A Randomized, Double-Blind, Placebo-Controlled, Phase 1, Single and Multiple Ascending Dose Study to Assess the Safety, Pharmacokinetics, Pharmacodynamics, and Food Effect of THB001 in Healthy Subjects

Subjects must understand the nature of the study and must provide signed and dated written informed consent in accordance with local regulations before the conduct of any study-related procedures.

Healthy as determined by the Investigator, based on a medical evaluation including medical history, physical examination, laboratory tests and ECG recording.

Men and women aged 18-65 years (inclusive) who meet all entry criteria.

A history or presence of cancer or of a clinically significant hepatic, biliary, renal, gastrointestinal, cardiovascular, endocrine, pulmonary, ophthalmologic, immunologic, hematologic, dermatologic, or neurologic abnormality.

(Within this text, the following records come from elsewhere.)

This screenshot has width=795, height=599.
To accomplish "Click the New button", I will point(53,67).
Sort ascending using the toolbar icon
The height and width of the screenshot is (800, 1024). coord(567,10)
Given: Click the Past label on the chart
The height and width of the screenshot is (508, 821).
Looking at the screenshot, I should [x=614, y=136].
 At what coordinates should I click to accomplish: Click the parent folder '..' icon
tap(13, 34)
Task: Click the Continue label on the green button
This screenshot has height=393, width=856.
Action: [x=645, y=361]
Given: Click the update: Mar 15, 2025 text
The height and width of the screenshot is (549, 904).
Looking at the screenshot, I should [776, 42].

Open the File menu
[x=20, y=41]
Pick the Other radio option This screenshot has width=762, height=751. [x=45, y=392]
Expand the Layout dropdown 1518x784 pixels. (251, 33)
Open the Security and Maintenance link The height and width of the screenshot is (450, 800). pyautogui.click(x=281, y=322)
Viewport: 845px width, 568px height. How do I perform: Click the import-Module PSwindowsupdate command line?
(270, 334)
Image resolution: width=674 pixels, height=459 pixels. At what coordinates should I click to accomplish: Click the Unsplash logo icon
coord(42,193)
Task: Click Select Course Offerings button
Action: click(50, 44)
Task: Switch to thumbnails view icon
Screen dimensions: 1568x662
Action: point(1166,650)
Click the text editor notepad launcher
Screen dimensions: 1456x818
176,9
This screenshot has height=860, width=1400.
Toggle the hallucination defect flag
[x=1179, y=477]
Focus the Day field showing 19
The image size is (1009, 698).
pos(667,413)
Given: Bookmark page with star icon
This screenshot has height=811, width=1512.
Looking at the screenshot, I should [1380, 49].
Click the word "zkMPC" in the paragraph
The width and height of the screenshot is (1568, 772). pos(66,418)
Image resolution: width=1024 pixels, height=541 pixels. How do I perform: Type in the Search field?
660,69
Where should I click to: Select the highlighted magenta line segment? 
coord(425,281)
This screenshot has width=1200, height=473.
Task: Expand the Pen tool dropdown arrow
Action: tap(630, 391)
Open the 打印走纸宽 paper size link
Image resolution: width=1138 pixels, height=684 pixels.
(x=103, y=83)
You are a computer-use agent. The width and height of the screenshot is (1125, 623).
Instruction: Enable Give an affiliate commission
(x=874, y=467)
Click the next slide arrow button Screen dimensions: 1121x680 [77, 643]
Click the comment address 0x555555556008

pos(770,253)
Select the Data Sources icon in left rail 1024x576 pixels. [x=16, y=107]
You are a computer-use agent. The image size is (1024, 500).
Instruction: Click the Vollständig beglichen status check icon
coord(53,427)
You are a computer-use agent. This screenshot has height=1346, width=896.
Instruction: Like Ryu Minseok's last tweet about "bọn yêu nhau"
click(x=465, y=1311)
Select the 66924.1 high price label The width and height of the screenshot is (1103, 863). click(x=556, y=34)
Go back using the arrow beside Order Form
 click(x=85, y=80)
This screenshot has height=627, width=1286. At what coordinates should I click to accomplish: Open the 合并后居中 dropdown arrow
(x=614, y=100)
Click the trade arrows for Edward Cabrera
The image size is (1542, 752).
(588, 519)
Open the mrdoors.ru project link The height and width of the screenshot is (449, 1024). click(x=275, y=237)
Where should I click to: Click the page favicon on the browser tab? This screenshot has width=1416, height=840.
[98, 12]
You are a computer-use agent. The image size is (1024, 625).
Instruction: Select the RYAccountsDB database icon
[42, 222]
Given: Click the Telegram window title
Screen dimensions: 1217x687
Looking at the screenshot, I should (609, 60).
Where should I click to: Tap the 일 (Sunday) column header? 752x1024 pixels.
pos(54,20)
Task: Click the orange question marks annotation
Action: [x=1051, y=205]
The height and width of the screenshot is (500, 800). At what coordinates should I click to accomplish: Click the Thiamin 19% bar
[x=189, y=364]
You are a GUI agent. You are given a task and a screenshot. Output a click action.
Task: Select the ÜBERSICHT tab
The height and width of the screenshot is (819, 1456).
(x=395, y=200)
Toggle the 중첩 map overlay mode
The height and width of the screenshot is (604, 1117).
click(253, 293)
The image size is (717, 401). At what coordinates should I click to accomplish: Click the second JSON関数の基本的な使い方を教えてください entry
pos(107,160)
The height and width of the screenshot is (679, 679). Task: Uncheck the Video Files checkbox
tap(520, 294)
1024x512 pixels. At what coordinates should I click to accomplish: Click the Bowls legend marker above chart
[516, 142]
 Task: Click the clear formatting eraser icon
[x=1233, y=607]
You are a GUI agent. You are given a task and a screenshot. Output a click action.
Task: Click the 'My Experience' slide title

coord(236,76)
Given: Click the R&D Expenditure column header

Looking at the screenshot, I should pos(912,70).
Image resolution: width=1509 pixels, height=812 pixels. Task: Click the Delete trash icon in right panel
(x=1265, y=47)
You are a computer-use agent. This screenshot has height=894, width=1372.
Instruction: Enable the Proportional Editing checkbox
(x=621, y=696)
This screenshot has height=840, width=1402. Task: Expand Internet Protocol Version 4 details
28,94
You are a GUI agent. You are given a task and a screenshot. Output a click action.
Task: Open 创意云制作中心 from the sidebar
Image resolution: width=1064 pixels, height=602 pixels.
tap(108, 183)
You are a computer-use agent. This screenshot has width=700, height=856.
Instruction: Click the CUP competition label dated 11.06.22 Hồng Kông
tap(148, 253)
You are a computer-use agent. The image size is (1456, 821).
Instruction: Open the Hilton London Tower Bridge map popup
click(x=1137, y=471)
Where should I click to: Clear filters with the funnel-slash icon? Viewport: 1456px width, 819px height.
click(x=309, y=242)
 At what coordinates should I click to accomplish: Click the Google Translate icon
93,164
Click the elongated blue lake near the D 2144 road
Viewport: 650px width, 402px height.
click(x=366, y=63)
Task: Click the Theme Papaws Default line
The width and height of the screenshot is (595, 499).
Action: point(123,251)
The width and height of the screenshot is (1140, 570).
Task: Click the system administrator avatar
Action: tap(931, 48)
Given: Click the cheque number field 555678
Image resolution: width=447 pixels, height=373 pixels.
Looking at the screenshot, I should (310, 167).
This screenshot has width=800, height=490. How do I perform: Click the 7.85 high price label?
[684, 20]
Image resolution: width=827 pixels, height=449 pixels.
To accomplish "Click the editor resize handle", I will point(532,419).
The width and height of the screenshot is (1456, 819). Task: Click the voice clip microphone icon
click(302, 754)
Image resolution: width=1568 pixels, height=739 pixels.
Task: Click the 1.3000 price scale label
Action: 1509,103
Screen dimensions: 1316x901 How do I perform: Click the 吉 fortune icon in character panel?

Evidence or history of anemia, thrombocytopenia, or leukopenia.

Use of any prescription or non-prescription drugs (excluding paracetamol), antacids, vitamins, herbal, and dietary supplements (including St John’s Wort) within 14 days (or 28 days if the drug is a potential hepatic enzyme inducer) or 5 half-lives (whichever is longer) prior to the first dose of study medication, unless in the opinion of the Investigator and Medical Monitor the medication will not interfere with the study procedures or compromise subject safety.

A positive pregnancy test (at Screening or on Day -1 of the (first) treatment period) or lactation.

A history or presence of any disease, condition, or surgery likely to affect drug absorption, distribution, metabolism, or excretion.

A clinically significant abnormality on physical examination, neurological examination, ECG, or laboratory evaluations at Screening or between Screening and (first) dose administration.